## Yapılacak görevler
1. Muhtarlık üzerine verilen metinde "Muhtarlar Günü münasebetiyle" sözlerinden başlayıp "getirdiğine dikkat çekti." sözlerine kadar (bu sözler de dahil) uzanan bölümü harfi harfine yazıya geçiriniz.
2. Satırların başından "Action: pyautogui.click(x=1886, y=125)" ifadesinin geçtiği satıra kadar (o satır da dahil) olan kısmı, "Screen dimensions" yerine "Screen size" koyarak ve başka hiçbir şeyi değiştirmeden yeniden yazınız. Yalnızca bu satırları veriniz.

Tebligatın sahibine teslim edilmediğinde muhtarlara verilmesinin hem vatandaşı hem de muhtarları mağdur ettiğini belirten Şanlıurfa Muhtarlar Derneği Başkanı İbrahim Halil Haktankaçmaz, mevcut tebligat sisteminin değişmesi gerektiğini ifade etti.
Muhtarlar Günü münasebetiyle açıklamalarda bulunan Şanlıurfa Muhtarlar Derneği Başkanı İbrahim Halil Haktankaçmaz, 1 gün de olsa muhtarların hatırlanmasının güzel olduğunu ifade etti. Geçmiş dönemlerde mahalle sakinlerinin sorunlarını muhtarla görüşerek hallettiklerini vurgulayan Haktankaçmaz, günümüzde muhtarlara danışılmadığını söyledi. Mevcut tebligat sisteminin sorun oluşturduğunu ifade eden Haktankaçmaz, gönderilen tebligatın sahibine ulaşmadığında ciddi sorunları beraberinde getirdiğine dikkat çekti.
"Bir gün de olsa hatırlanmak güzeldir"
Muhtarlar Gününde bürokrasiyle diyaloglarının oluştuğunu söyleyen Haktankaçmaz, "Cumhurbaşkanımızın 2015'te verilen yasayla ilgili Gazi Meclisin de destek verdiği bir muhtarlar gününü bize hediye ettiler. Kutlamalarımız dolu dolu geçiyor. Bu süreçte bürokrasiyle sıcak bir diyalogumuz oluşuyor. Bir gün de olsa hatırlanmak güzeldir." dedi. Geçmiş dönemlerdeki muhtarlık sistemine değinen Haktankaçmaz, "Daha önceki dönemlerde muhtarlık 'Mührü cebinde' ve 'Muhtar çakmağı' hissiyle sürerdi. Muhtarın mekânı yoktu. Muhtarlar şu an kurumsal olmasa da kurumsallığa yakın bir noktadadır. Muhtar evi yaptırdık, tesisatını döşedik. Dolayısıyla muhtarlık modernize edildi. Belki eski muhtarlığın eski tadı yok ve muhtarlık zor bir görevdir. Muhtarlık geçmişte daha kolaydı çünkü hatır ve gönül vardı. Muhtara gidilince sorun biterdi. İşler ne karakola ne de mahkemeye kadar giderdi. Bu süreçte kadın ve çocuk hakları gibi durumlar derken aileler direk karakola gidiyor." diye konuştu.
"Muhtar almakla yükümlüdür, vermekle yükümlü değildir"

## Gösterilen satırlar
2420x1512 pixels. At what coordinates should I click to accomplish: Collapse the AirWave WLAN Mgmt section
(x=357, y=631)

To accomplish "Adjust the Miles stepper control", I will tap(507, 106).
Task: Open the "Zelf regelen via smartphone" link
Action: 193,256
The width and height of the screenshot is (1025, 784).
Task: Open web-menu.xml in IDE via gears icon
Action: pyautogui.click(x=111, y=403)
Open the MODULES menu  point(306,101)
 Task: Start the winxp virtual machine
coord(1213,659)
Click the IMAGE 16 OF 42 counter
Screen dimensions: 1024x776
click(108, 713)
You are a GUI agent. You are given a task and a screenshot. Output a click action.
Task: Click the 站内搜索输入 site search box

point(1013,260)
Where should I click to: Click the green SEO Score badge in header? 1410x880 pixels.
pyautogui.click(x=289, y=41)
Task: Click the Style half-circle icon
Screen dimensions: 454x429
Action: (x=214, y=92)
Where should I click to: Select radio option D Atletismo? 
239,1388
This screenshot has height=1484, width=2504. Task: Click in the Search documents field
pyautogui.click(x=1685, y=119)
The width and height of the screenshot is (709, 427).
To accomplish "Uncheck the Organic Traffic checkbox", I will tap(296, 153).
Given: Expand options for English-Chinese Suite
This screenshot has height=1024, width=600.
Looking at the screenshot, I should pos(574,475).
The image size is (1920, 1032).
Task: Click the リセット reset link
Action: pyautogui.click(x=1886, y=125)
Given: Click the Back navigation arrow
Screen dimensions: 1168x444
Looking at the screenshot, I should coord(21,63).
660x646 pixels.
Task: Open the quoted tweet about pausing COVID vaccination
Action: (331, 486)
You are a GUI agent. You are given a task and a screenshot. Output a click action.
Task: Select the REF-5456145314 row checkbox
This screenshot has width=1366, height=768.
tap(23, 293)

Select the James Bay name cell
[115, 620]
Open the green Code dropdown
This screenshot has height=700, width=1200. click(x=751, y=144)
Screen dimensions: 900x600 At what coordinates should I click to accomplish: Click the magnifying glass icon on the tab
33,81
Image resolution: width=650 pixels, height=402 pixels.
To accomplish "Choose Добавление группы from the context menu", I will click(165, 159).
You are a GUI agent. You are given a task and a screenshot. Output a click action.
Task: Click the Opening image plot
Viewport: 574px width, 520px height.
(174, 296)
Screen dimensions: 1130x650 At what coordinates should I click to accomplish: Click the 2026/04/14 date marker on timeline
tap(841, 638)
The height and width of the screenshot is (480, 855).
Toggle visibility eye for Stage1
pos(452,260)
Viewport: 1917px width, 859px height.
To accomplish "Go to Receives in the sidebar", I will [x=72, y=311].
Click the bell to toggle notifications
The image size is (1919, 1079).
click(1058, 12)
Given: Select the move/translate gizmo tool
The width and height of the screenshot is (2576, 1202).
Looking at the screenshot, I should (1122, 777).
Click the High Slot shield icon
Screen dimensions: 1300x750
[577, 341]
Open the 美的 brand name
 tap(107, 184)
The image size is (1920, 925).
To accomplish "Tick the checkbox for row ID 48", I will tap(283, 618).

## Görevlere göre sonuçlar
1.
Muhtarlar Günü münasebetiyle açıklamalarda bulunan Şanlıurfa Muhtarlar Derneği Başkanı İbrahim Halil Haktankaçmaz, 1 gün de olsa muhtarların hatırlanmasının güzel olduğunu ifade etti. Geçmiş dönemlerde mahalle sakinlerinin sorunlarını muhtarla görüşerek hallettiklerini vurgulayan Haktankaçmaz, günümüzde muhtarlara danışılmadığını söyledi. Mevcut tebligat sisteminin sorun oluşturduğunu ifade eden Haktankaçmaz, gönderilen tebligatın sahibine ulaşmadığında ciddi sorunları beraberinde getirdiğine dikkat çekti.

2.
2420x1512 pixels. At what coordinates should I click to accomplish: Collapse the AirWave WLAN Mgmt section
(x=357, y=631)

To accomplish "Adjust the Miles stepper control", I will tap(507, 106).
Task: Open the "Zelf regelen via smartphone" link
Action: 193,256
The width and height of the screenshot is (1025, 784).
Task: Open web-menu.xml in IDE via gears icon
Action: pyautogui.click(x=111, y=403)
Open the MODULES menu  point(306,101)
 Task: Start the winxp virtual machine
coord(1213,659)
Click the IMAGE 16 OF 42 counter
Screen size: 1024x776
click(108, 713)
You are a GUI agent. You are given a task and a screenshot. Output a click action.
Task: Click the 站内搜索输入 site search box

point(1013,260)
Where should I click to: Click the green SEO Score badge in header? 1410x880 pixels.
pyautogui.click(x=289, y=41)
Task: Click the Style half-circle icon
Screen size: 454x429
Action: (x=214, y=92)
Where should I click to: Select radio option D Atletismo? 
239,1388
This screenshot has height=1484, width=2504. Task: Click in the Search documents field
pyautogui.click(x=1685, y=119)
The width and height of the screenshot is (709, 427).
To accomplish "Uncheck the Organic Traffic checkbox", I will tap(296, 153).
Given: Expand options for English-Chinese Suite
This screenshot has height=1024, width=600.
Looking at the screenshot, I should pos(574,475).
The image size is (1920, 1032).
Task: Click the リセット reset link
Action: pyautogui.click(x=1886, y=125)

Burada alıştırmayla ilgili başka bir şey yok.